Recursive Feature Elimination
In previous sections, all feature selection techniques introduced are in the form of measuring some individual properties relative to each feature and then determining the removal of features based on their “measures.” These methods are universal and can be applied to any dataset using the same pipeline and process. But at the end of the day, feature selection is aimed at improving model performance, and therefore it is crucial to observe how well each feature specifically contributes to model performance. Recursive Feature Elimination (RFE) is a process in which features are removed (eliminated) based on how much they contribute to a trained model.
Due to its effectiveness and flexibility, RFE is one of the most used feature selection algorithms. RFE is not a single method or tool; it’s a wrapper that can adapt to any model depending on the use case. In the following example, Random Forest will be used as the model for feature selection; however, it can be replaced with any other model to improve performance.
Permutation Importance
Permutation Importance can be seen as another way of calculating feature importance. Both Permutation Importance and feature importance measure how much one feature contributes to the overall prediction. However, the calculation of Permutation Importance is independent of the model, meaning that the algorithm remains the same no matter what machine learning model is used. Permutation Importance’s speed depends on the model prediction rate, but it’s still relatively faster than other feature selection algorithms such as RFE.
Permutation Importance produces a measure of relevancy from the feature to the target. Logically, features with low Permutation Importance are potentially unnecessary to the model, while features with higher Permutation Importance may be deemed more useful to the model.
The algorithm starts by shuffling the rows of one feature in the validation dataset. After the shuffling, we predict using the trained model and observe the effect that the shuffling has on performance. Theoretically, if one feature is crucial to the model, it would significantly decrease the accuracy of the model prediction. On the other hand, if the feature shuffled does not contribute to model prediction as much, then it wouldn’t affect the model performance as much. By computing the loss function compared to the ground-truth values, we can obtain a measure of feature importance by the performance deterioration from shuffled features.

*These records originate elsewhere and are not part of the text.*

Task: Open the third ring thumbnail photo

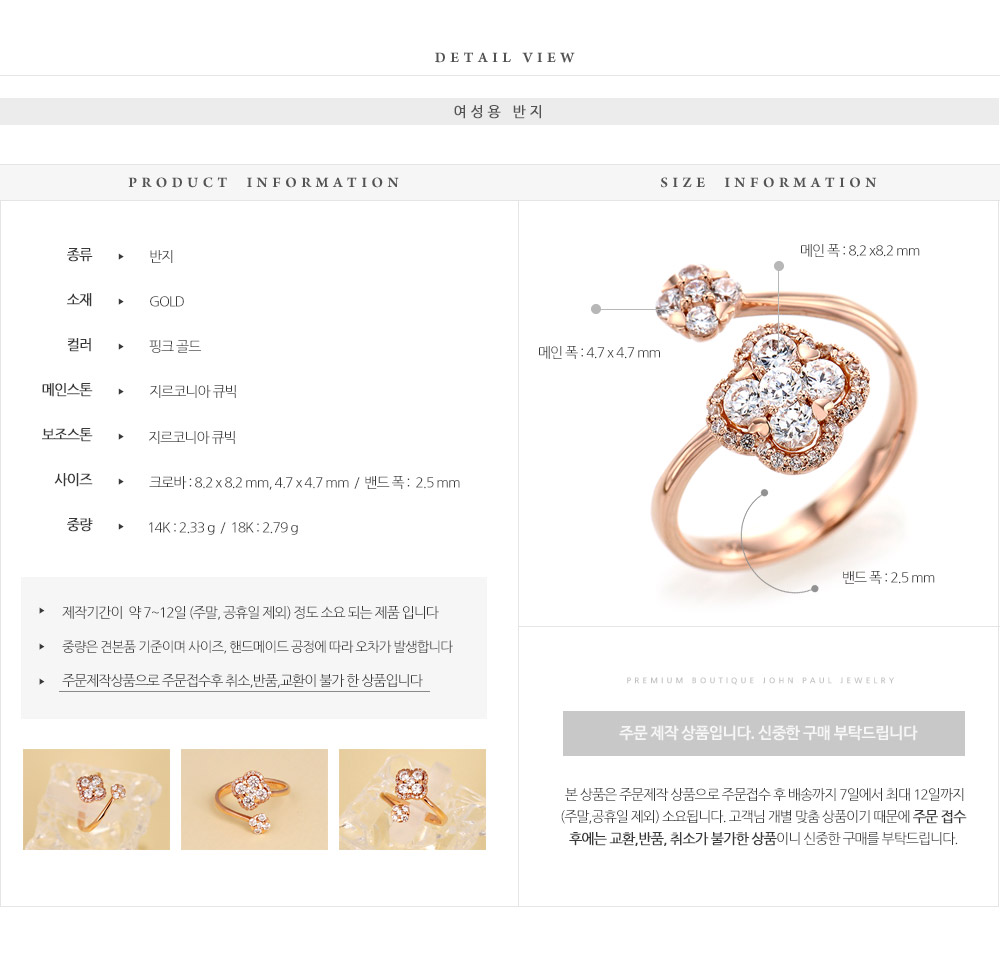Action: coord(413,799)
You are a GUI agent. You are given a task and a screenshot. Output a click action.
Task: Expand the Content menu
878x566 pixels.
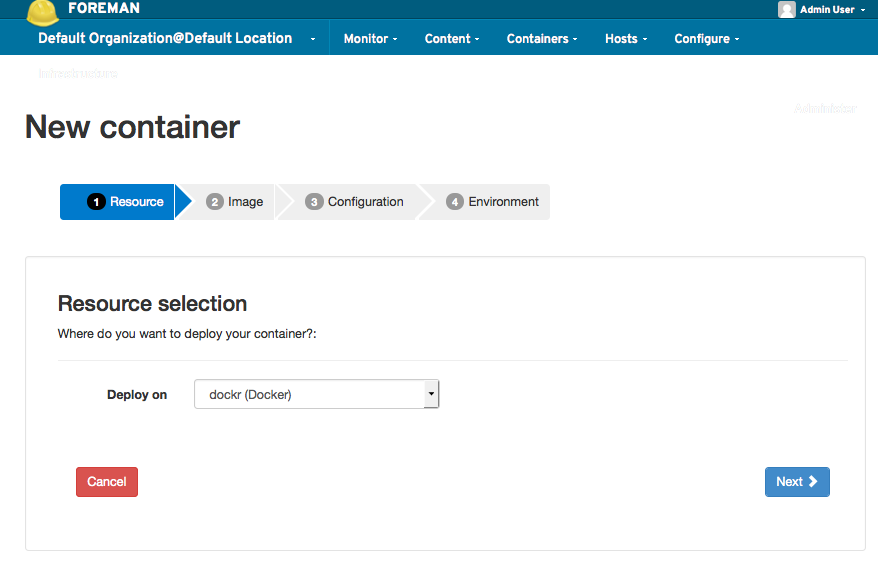[451, 39]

LASSO Coefficient Selection
Recall that during Linear Regression, a coefficient is assigned to each feature, acting as a weight that decides how much that feature will contribute to the final prediction. Ideally, a perfectly trained regression model would also have perfect coefficients and thus perfect feature importance. As RFE and Permutation Importance demonstrate the concept, we could select and remove features based on their feature importance. Those features with low or zero weight are unimportant or do not contribute to the prediction, so we do not need them for training as they only increase training time and possibly even reduce the performance of our models. Luckily, LASSO regression does this exactly. Depending on the adjustable hyperparameter, the weights of unimportant features will shrink to zero.